--- START ---

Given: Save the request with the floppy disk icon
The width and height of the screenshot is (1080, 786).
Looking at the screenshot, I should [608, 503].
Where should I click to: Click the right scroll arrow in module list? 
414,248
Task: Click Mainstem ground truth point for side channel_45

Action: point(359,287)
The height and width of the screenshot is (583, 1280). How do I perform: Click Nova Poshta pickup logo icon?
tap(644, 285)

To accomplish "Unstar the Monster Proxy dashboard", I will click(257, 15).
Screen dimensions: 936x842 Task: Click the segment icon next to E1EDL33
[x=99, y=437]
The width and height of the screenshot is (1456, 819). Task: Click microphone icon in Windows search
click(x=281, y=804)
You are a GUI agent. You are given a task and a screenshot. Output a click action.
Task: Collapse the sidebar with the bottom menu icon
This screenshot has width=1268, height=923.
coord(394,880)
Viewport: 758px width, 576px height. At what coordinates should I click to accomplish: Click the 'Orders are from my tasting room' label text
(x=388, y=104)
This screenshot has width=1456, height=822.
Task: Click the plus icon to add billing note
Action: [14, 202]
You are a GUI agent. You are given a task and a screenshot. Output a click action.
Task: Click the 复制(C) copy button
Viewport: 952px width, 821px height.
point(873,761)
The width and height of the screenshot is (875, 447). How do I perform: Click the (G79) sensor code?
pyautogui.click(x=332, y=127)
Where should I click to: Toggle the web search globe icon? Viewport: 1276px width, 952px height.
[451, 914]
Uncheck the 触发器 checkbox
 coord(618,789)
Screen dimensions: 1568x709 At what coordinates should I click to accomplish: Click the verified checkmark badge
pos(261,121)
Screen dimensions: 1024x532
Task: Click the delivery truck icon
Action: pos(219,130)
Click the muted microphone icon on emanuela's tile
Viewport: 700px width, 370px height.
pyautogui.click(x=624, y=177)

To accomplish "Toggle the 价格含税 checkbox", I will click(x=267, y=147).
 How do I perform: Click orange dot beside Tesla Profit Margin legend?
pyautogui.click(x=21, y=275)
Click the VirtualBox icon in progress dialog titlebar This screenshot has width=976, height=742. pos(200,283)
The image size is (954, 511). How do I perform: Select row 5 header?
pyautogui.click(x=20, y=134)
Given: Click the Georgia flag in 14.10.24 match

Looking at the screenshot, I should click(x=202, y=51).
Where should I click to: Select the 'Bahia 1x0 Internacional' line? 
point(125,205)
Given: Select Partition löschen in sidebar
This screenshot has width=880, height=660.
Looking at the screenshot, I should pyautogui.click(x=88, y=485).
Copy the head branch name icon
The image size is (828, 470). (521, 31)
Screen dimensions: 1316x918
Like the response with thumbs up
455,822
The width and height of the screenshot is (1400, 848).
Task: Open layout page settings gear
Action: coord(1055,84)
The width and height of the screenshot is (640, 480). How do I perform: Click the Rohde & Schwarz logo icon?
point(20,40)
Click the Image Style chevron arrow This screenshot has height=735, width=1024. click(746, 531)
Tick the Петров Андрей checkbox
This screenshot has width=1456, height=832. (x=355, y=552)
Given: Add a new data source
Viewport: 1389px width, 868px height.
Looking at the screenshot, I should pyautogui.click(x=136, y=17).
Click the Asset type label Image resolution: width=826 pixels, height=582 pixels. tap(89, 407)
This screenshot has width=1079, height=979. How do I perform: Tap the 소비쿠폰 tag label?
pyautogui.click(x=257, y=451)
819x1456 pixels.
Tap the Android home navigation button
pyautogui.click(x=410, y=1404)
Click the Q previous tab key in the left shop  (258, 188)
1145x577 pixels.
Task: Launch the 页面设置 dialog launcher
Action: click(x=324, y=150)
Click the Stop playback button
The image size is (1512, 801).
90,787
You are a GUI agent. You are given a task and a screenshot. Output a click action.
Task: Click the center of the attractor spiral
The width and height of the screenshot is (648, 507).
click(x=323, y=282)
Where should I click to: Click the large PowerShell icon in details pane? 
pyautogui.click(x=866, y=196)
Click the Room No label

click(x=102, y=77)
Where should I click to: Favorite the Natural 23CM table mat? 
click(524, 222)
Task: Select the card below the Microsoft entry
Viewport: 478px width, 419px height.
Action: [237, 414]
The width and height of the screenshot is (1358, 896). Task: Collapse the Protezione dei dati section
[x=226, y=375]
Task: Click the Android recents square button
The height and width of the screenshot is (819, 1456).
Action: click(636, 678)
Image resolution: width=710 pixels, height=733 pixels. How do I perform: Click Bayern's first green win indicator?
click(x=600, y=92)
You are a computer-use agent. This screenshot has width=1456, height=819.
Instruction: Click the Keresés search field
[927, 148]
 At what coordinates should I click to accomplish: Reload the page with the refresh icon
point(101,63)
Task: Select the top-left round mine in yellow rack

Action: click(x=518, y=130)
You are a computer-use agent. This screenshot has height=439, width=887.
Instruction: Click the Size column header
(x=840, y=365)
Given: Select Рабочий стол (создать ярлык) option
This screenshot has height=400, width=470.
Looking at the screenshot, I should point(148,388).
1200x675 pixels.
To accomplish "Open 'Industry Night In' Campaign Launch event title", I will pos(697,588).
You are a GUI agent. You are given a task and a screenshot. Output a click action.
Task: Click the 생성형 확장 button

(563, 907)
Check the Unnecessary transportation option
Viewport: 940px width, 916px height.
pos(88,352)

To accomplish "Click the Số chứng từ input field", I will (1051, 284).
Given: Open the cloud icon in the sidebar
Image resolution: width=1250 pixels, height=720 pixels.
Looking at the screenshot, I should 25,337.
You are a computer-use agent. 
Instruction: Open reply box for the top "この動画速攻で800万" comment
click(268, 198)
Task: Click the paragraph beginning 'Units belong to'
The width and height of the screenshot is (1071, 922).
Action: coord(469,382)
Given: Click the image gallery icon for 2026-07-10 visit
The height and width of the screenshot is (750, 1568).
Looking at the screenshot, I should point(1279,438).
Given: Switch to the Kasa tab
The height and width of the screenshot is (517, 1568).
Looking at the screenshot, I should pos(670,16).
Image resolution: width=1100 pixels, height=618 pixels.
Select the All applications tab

--- END ---

Can you set down all of the data above again, line for line and unchanged?

[TASK SOLUTION]:
Given: Save the request with the floppy disk icon
The width and height of the screenshot is (1080, 786).
Looking at the screenshot, I should [608, 503].
Where should I click to: Click the right scroll arrow in module list? 
414,248
Task: Click Mainstem ground truth point for side channel_45

Action: point(359,287)
The height and width of the screenshot is (583, 1280). How do I perform: Click Nova Poshta pickup logo icon?
tap(644, 285)

To accomplish "Unstar the Monster Proxy dashboard", I will click(257, 15).
Screen dimensions: 936x842 Task: Click the segment icon next to E1EDL33
[x=99, y=437]
The width and height of the screenshot is (1456, 819). Task: Click microphone icon in Windows search
click(x=281, y=804)
You are a GUI agent. You are given a task and a screenshot. Output a click action.
Task: Collapse the sidebar with the bottom menu icon
This screenshot has width=1268, height=923.
coord(394,880)
Viewport: 758px width, 576px height. At what coordinates should I click to accomplish: Click the 'Orders are from my tasting room' label text
(x=388, y=104)
This screenshot has width=1456, height=822.
Task: Click the plus icon to add billing note
Action: [14, 202]
You are a GUI agent. You are given a task and a screenshot. Output a click action.
Task: Click the 复制(C) copy button
Viewport: 952px width, 821px height.
point(873,761)
The width and height of the screenshot is (875, 447). How do I perform: Click the (G79) sensor code?
pyautogui.click(x=332, y=127)
Where should I click to: Toggle the web search globe icon? Viewport: 1276px width, 952px height.
[451, 914]
Uncheck the 触发器 checkbox
 coord(618,789)
Screen dimensions: 1568x709 At what coordinates should I click to accomplish: Click the verified checkmark badge
pos(261,121)
Screen dimensions: 1024x532
Task: Click the delivery truck icon
Action: pos(219,130)
Click the muted microphone icon on emanuela's tile
Viewport: 700px width, 370px height.
pyautogui.click(x=624, y=177)

To accomplish "Toggle the 价格含税 checkbox", I will click(x=267, y=147).
 How do I perform: Click orange dot beside Tesla Profit Margin legend?
pyautogui.click(x=21, y=275)
Click the VirtualBox icon in progress dialog titlebar This screenshot has width=976, height=742. pos(200,283)
The image size is (954, 511). How do I perform: Select row 5 header?
pyautogui.click(x=20, y=134)
Given: Click the Georgia flag in 14.10.24 match

Looking at the screenshot, I should click(x=202, y=51).
Where should I click to: Select the 'Bahia 1x0 Internacional' line? 
point(125,205)
Given: Select Partition löschen in sidebar
This screenshot has width=880, height=660.
Looking at the screenshot, I should pyautogui.click(x=88, y=485).
Copy the head branch name icon
The image size is (828, 470). (521, 31)
Screen dimensions: 1316x918
Like the response with thumbs up
455,822
The width and height of the screenshot is (1400, 848).
Task: Open layout page settings gear
Action: coord(1055,84)
The width and height of the screenshot is (640, 480). How do I perform: Click the Rohde & Schwarz logo icon?
point(20,40)
Click the Image Style chevron arrow This screenshot has height=735, width=1024. click(746, 531)
Tick the Петров Андрей checkbox
This screenshot has width=1456, height=832. (x=355, y=552)
Given: Add a new data source
Viewport: 1389px width, 868px height.
Looking at the screenshot, I should pyautogui.click(x=136, y=17).
Click the Asset type label Image resolution: width=826 pixels, height=582 pixels. tap(89, 407)
This screenshot has width=1079, height=979. How do I perform: Tap the 소비쿠폰 tag label?
pyautogui.click(x=257, y=451)
819x1456 pixels.
Tap the Android home navigation button
pyautogui.click(x=410, y=1404)
Click the Q previous tab key in the left shop  (258, 188)
1145x577 pixels.
Task: Launch the 页面设置 dialog launcher
Action: click(x=324, y=150)
Click the Stop playback button
The image size is (1512, 801).
90,787
You are a GUI agent. You are given a task and a screenshot. Output a click action.
Task: Click the center of the attractor spiral
The width and height of the screenshot is (648, 507).
click(x=323, y=282)
Where should I click to: Click the large PowerShell icon in details pane? 
pyautogui.click(x=866, y=196)
Click the Room No label

click(x=102, y=77)
Where should I click to: Favorite the Natural 23CM table mat? 
click(524, 222)
Task: Select the card below the Microsoft entry
Viewport: 478px width, 419px height.
Action: [237, 414]
The width and height of the screenshot is (1358, 896). Task: Collapse the Protezione dei dati section
[x=226, y=375]
Task: Click the Android recents square button
The height and width of the screenshot is (819, 1456).
Action: click(636, 678)
Image resolution: width=710 pixels, height=733 pixels. How do I perform: Click Bayern's first green win indicator?
click(x=600, y=92)
You are a computer-use agent. This screenshot has width=1456, height=819.
Instruction: Click the Keresés search field
[927, 148]
 At what coordinates should I click to accomplish: Reload the page with the refresh icon
point(101,63)
Task: Select the top-left round mine in yellow rack

Action: click(x=518, y=130)
You are a computer-use agent. This screenshot has height=439, width=887.
Instruction: Click the Size column header
(x=840, y=365)
Given: Select Рабочий стол (создать ярлык) option
This screenshot has height=400, width=470.
Looking at the screenshot, I should point(148,388).
1200x675 pixels.
To accomplish "Open 'Industry Night In' Campaign Launch event title", I will pos(697,588).
You are a GUI agent. You are given a task and a screenshot. Output a click action.
Task: Click the 생성형 확장 button

(563, 907)
Check the Unnecessary transportation option
Viewport: 940px width, 916px height.
pos(88,352)

To accomplish "Click the Số chứng từ input field", I will (1051, 284).
Given: Open the cloud icon in the sidebar
Image resolution: width=1250 pixels, height=720 pixels.
Looking at the screenshot, I should 25,337.
You are a computer-use agent. 
Instruction: Open reply box for the top "この動画速攻で800万" comment
click(268, 198)
Task: Click the paragraph beginning 'Units belong to'
The width and height of the screenshot is (1071, 922).
Action: coord(469,382)
Given: Click the image gallery icon for 2026-07-10 visit
The height and width of the screenshot is (750, 1568).
Looking at the screenshot, I should point(1279,438).
Given: Switch to the Kasa tab
The height and width of the screenshot is (517, 1568).
Looking at the screenshot, I should pos(670,16).
Image resolution: width=1100 pixels, height=618 pixels.
Select the All applications tab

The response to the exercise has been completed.